## Your goal
Every line in the records below that holds "computer" must be identified and copied.

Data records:
------------------------

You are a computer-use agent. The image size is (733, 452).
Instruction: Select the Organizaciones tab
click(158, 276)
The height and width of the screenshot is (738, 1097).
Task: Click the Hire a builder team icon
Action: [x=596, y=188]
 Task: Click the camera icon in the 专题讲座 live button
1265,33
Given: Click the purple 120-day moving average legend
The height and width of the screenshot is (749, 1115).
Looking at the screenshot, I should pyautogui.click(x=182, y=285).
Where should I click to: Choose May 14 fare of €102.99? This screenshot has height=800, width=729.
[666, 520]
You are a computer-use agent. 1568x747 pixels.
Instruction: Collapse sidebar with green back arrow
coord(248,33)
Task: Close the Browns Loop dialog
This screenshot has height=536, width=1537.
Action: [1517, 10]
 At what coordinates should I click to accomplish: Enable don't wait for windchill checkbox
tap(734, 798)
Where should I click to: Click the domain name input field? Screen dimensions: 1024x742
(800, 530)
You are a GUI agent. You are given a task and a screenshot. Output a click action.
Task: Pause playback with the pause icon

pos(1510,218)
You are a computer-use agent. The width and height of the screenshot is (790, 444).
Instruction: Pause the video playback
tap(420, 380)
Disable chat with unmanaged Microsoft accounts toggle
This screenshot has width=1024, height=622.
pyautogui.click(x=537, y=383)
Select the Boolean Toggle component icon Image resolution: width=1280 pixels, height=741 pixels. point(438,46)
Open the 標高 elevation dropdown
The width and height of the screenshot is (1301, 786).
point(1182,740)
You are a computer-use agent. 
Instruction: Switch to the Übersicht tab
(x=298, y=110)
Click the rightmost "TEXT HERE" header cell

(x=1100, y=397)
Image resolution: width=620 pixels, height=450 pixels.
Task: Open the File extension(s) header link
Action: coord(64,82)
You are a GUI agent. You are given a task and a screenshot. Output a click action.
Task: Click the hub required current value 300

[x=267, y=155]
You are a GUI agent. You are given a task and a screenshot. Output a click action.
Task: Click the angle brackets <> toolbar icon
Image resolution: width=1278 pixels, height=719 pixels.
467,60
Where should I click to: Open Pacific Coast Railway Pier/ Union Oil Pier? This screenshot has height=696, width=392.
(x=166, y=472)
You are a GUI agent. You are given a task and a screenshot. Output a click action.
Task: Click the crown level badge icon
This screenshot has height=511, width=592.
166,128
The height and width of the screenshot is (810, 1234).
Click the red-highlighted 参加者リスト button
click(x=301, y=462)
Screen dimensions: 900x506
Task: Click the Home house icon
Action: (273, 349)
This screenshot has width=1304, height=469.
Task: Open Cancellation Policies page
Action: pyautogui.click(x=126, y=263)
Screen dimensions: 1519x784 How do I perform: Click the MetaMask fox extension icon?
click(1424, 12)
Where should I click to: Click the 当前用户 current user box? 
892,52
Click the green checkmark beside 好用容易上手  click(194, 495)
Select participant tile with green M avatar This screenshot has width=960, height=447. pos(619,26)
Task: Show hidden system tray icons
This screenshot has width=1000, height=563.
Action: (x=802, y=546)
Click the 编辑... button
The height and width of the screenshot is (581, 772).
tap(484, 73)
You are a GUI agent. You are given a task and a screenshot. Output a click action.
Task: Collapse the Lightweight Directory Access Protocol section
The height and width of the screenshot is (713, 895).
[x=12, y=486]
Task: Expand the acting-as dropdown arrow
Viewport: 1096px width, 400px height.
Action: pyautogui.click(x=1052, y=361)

------------------------

## Response
You are a computer-use agent. The image size is (733, 452).
You are a computer-use agent. 1568x747 pixels.
You are a computer-use agent. The width and height of the screenshot is (790, 444).
You are a computer-use agent. 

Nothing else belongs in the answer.